Question

graph each equation.

1. \\(\frac{x^2}{4} + \frac{y^2}{9} = 1\\)

coordinate plane with x from -8 to 8, y from -8 to 8, grid lines

Explanation:

Step1: Identify the conic section

The equation \(\frac{x^{2}}{4}+\frac{y^{2}}{9} = 1\) is in the standard form of an ellipse \(\frac{x^{2}}{b^{2}}+\frac{y^{2}}{a^{2}}=1\) (where \(a>b>0\) and the major axis is along the \(y\)-axis). Here, \(a^{2}=9\) so \(a = 3\), and \(b^{2}=4\) so \(b = 2\).

Step2: Find the vertices and co - vertices

• For the ellipse \(\frac{x^{2}}{b^{2}}+\frac{y^{2}}{a^{2}}=1\), the vertices (endpoints of the major axis) are at \((0,\pm a)=(0,\pm3)\) and the co - vertices (endpoints of the minor axis) are at \((\pm b,0)=(\pm2,0)\).

Step3: Plot the points

• Plot the points \((0, 3)\), \((0,- 3)\), \((2,0)\) and \((-2,0)\) on the coordinate plane.

Step4: Draw the ellipse

Connect the plotted points smoothly to form the ellipse. The ellipse will be centered at the origin \((0,0)\), with the major axis along the \(y\)-axis (vertical major axis) since \(a^{2}\) is under the \(y^{2}\) term.
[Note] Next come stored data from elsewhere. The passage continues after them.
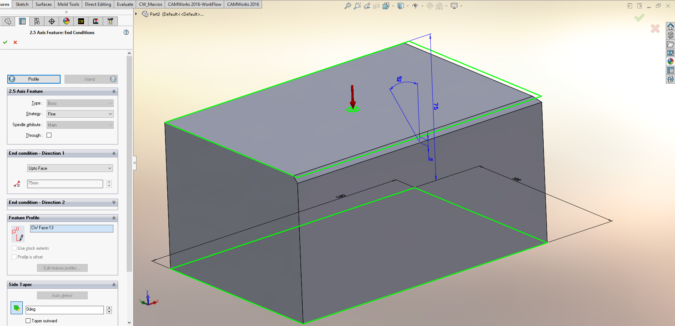675x326 pixels.
Task: Open the CAMWorks 2016-WorkFlow tab
Action: pos(194,4)
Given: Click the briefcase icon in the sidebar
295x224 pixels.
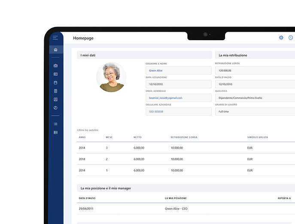Looking at the screenshot, I should (x=55, y=66).
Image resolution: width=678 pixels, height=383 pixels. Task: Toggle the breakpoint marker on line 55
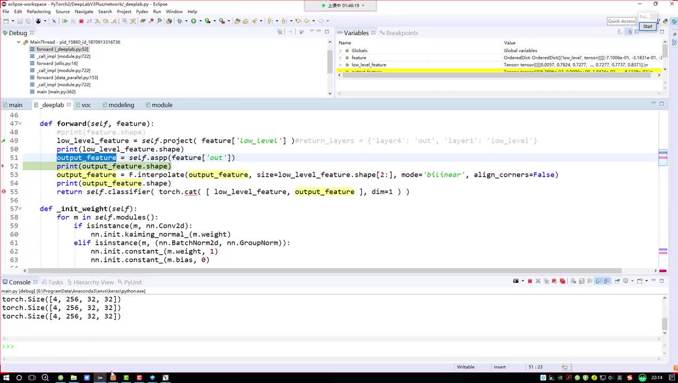(x=4, y=192)
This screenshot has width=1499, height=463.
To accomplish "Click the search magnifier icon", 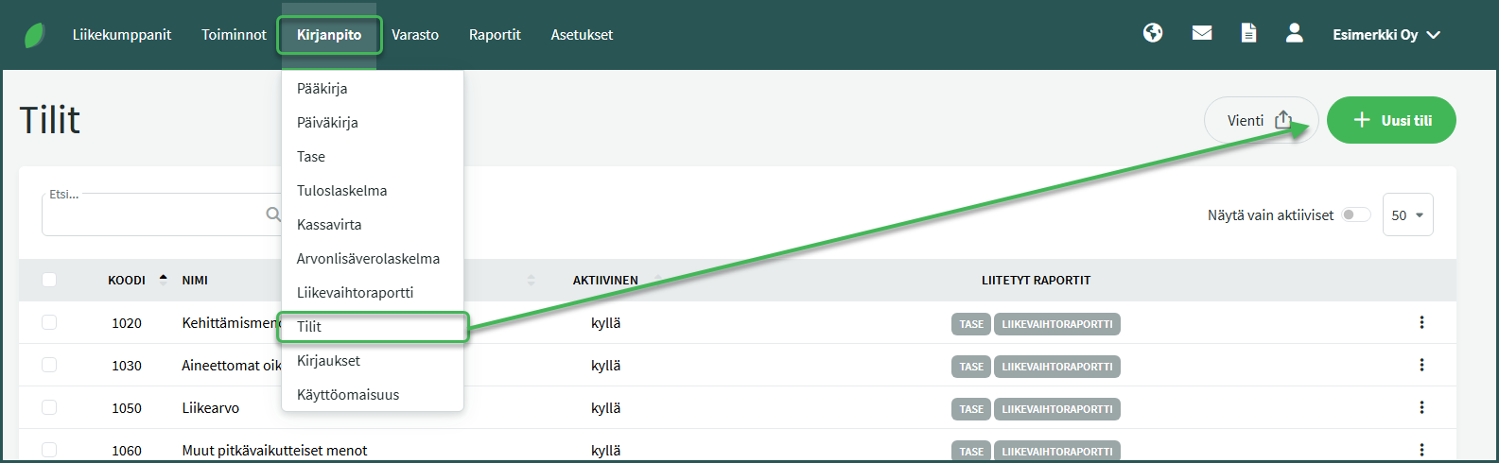I will 273,214.
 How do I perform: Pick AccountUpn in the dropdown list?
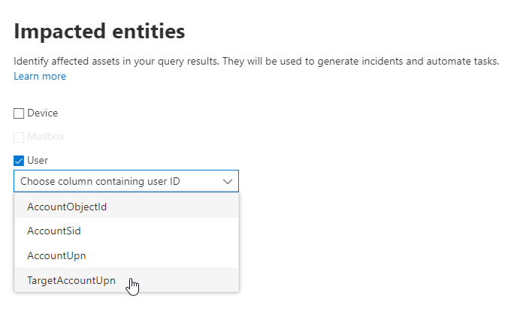(56, 255)
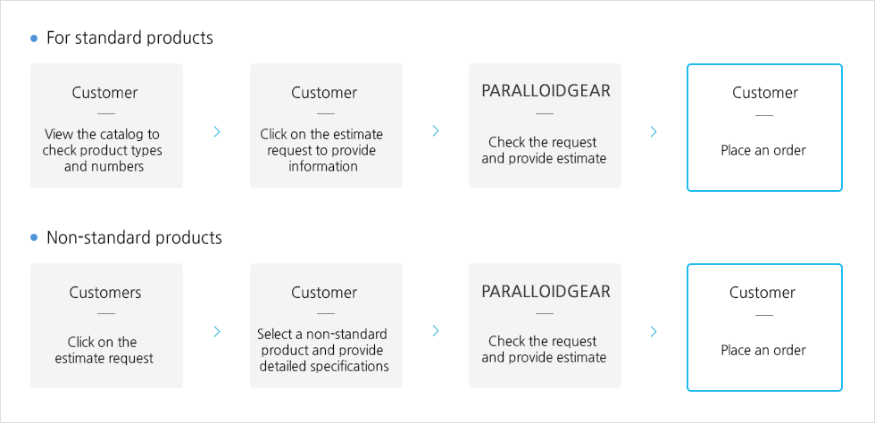This screenshot has height=423, width=875.
Task: Select 'Select a non-standard product and provide detailed specifications' box
Action: [326, 326]
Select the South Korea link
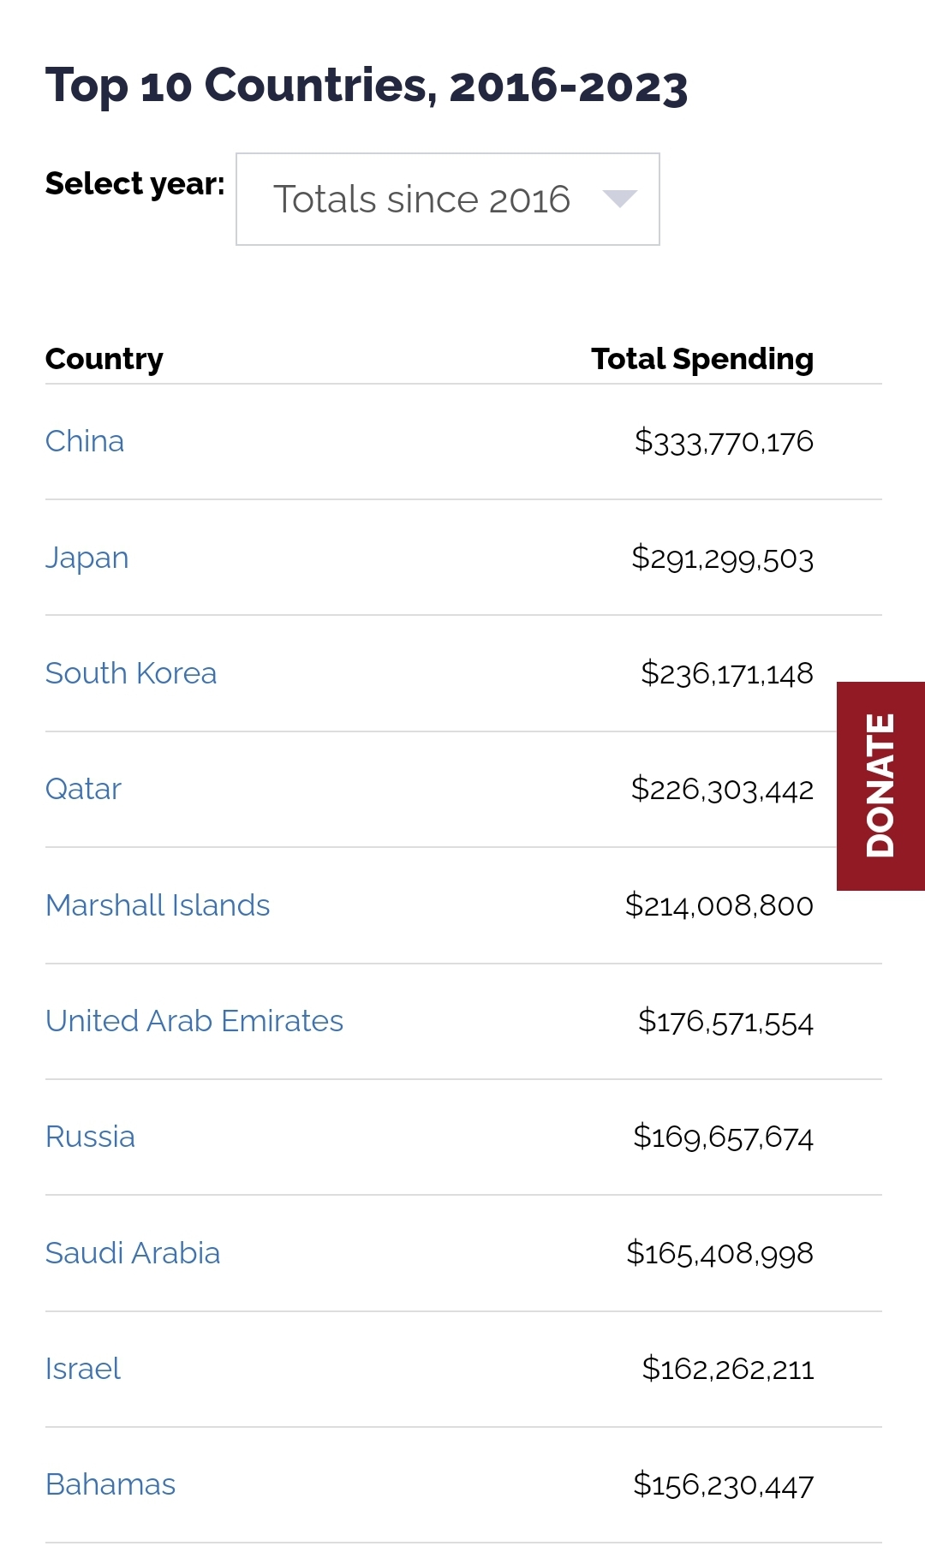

The length of the major axis is \(2a=6\) and the length of the minor axis is \(2b = 4\).

To graph the ellipse:

1. Locate the center at \((0,0)\).
2. Mark the vertices at \((0,3)\) and \((0, - 3)\) (since these are the endpoints of the major axis).
3. Mark the co - vertices at \((2,0)\) and \((-2,0)\) (since these are the endpoints of the minor axis).
4. Draw a smooth curve connecting these points to form the ellipse.

(Note: Since the problem is about graphing, the final answer is the graph of the ellipse with center at \((0,0)\), vertices at \((0,\pm3)\) and co - vertices at \((\pm2,0)\) as described above.)

Answer:

The graph is an ellipse centered at the origin \((0,0)\), with vertices at \((0, 3)\), \((0,-3)\) and co - vertices at \((2,0)\), \((-2,0)\). The ellipse is drawn by connecting these points smoothly.